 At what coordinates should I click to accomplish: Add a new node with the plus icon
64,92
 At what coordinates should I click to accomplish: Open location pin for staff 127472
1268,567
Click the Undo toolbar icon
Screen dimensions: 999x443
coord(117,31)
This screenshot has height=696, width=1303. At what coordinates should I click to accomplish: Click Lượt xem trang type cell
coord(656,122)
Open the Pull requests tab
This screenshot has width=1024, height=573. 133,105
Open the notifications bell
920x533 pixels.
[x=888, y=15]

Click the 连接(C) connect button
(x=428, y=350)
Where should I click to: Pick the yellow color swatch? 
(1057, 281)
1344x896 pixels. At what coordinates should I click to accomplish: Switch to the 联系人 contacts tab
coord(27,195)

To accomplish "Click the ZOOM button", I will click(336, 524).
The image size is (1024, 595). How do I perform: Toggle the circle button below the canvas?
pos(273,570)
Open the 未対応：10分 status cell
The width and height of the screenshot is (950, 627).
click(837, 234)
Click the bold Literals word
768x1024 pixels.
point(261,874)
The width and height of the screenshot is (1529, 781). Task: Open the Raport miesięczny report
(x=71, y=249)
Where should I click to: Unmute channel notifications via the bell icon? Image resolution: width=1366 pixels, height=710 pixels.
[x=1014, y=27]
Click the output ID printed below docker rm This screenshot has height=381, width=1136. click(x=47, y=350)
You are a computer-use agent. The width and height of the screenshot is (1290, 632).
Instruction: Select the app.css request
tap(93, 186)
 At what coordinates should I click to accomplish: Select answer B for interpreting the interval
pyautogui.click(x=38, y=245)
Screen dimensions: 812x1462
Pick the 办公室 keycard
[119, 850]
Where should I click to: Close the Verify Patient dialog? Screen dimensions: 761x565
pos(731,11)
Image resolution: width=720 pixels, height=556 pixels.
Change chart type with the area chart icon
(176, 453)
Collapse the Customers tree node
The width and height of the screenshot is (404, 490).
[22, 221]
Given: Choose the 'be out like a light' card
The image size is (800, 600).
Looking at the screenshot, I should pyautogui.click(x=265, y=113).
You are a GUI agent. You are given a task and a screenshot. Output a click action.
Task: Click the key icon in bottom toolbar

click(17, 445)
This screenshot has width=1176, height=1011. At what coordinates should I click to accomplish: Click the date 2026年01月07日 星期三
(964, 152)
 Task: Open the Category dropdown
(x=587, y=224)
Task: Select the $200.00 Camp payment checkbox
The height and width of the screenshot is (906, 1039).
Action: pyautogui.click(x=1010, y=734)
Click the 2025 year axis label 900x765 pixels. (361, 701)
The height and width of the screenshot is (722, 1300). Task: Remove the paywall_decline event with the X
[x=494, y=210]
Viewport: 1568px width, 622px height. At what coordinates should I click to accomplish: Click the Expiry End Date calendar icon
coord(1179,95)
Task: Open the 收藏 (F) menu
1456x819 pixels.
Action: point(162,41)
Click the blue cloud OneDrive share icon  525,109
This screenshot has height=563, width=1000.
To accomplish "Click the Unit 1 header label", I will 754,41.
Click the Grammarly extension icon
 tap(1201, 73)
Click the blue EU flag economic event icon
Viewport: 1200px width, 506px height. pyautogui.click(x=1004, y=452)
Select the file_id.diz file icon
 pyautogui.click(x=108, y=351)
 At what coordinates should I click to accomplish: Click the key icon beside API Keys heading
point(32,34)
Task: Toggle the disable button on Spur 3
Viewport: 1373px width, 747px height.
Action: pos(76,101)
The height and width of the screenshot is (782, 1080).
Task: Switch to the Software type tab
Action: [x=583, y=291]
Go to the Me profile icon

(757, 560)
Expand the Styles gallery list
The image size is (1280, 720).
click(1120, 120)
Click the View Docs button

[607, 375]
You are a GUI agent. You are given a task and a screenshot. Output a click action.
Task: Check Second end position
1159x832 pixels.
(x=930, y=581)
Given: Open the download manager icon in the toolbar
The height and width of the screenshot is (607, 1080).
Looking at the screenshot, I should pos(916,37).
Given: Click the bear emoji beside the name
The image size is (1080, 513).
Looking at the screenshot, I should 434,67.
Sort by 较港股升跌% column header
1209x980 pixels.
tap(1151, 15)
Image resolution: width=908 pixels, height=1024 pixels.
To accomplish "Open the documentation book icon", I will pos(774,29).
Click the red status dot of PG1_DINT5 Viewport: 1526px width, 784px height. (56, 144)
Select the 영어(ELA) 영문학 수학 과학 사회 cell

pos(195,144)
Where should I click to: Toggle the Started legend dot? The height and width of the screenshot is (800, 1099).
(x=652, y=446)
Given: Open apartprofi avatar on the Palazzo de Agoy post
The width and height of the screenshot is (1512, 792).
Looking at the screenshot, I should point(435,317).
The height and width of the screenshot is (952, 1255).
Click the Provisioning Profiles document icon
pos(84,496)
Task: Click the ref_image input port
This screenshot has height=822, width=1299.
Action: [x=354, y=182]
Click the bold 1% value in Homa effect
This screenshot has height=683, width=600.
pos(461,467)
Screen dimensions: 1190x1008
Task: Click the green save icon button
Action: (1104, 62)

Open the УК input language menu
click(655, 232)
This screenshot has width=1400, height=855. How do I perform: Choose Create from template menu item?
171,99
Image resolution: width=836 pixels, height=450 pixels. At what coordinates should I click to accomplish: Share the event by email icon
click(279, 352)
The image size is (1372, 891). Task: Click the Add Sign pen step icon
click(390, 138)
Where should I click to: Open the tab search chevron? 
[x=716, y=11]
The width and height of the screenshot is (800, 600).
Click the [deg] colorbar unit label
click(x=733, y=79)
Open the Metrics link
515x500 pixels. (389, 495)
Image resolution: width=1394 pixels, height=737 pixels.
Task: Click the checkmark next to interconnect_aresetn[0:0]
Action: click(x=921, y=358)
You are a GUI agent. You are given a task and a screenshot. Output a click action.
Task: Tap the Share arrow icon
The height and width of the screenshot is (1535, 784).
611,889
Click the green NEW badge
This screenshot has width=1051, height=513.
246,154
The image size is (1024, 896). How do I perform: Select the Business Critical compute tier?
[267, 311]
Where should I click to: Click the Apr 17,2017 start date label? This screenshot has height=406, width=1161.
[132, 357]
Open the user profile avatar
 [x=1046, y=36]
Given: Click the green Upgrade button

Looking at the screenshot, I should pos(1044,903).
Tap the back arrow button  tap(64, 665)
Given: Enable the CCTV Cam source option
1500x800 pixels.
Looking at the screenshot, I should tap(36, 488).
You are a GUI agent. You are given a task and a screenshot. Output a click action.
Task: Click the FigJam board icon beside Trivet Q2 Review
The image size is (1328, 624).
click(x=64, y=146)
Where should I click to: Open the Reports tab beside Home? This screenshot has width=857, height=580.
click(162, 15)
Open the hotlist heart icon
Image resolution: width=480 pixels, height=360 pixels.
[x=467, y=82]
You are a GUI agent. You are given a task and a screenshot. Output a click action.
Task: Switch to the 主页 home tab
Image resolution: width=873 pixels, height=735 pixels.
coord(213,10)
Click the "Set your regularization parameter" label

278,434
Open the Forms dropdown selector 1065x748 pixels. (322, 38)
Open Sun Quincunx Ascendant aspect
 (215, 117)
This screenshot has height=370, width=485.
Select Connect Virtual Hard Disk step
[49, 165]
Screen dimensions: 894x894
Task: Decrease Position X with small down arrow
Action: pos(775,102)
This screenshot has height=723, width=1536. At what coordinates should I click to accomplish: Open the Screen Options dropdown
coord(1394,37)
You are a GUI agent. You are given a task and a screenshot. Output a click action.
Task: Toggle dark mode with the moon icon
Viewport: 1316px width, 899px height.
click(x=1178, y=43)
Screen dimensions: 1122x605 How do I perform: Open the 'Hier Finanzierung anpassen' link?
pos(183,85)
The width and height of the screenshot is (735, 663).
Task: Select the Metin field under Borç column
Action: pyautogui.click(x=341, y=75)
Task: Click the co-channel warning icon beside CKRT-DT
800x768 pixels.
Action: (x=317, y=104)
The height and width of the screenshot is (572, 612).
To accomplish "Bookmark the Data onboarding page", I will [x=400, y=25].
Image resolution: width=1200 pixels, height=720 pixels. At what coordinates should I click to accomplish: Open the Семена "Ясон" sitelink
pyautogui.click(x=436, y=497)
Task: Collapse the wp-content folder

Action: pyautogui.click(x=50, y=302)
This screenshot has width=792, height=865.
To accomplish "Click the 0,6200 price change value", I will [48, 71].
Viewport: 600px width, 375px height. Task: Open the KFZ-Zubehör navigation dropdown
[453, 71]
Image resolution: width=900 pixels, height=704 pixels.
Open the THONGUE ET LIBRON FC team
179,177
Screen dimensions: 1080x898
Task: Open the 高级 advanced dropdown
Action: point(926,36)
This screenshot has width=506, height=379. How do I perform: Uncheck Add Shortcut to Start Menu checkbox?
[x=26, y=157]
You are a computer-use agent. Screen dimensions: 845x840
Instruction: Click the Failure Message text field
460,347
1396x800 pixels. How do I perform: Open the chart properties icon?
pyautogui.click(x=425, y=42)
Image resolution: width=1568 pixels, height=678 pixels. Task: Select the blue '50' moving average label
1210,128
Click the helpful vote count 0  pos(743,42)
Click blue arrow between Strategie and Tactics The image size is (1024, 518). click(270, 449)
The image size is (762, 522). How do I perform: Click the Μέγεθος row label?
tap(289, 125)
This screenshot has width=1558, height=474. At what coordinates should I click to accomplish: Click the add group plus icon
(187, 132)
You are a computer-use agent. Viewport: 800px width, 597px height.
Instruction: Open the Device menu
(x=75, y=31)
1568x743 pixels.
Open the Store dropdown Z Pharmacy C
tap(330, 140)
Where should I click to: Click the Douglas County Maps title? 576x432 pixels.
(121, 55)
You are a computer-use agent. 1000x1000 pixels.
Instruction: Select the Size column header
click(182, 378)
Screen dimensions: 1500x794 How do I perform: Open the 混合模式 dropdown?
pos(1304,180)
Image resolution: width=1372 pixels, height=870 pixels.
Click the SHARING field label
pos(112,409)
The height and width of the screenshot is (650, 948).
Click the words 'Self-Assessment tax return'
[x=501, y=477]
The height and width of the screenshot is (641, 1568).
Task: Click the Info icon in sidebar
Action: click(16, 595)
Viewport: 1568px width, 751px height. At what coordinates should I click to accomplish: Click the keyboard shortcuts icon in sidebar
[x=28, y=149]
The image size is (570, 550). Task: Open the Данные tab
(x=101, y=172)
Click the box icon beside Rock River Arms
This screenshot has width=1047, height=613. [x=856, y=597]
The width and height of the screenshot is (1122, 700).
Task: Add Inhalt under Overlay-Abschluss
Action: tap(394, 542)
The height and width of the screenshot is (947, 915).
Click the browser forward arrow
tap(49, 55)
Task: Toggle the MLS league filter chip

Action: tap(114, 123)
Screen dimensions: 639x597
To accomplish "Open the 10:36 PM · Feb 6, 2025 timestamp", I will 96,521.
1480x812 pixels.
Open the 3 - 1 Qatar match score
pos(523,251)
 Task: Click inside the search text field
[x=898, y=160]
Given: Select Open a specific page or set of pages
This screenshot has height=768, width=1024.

════════════════════

Search the listing for the word "value" and state how many lines contain it. Nothing else belongs in the reply.

Reply — 2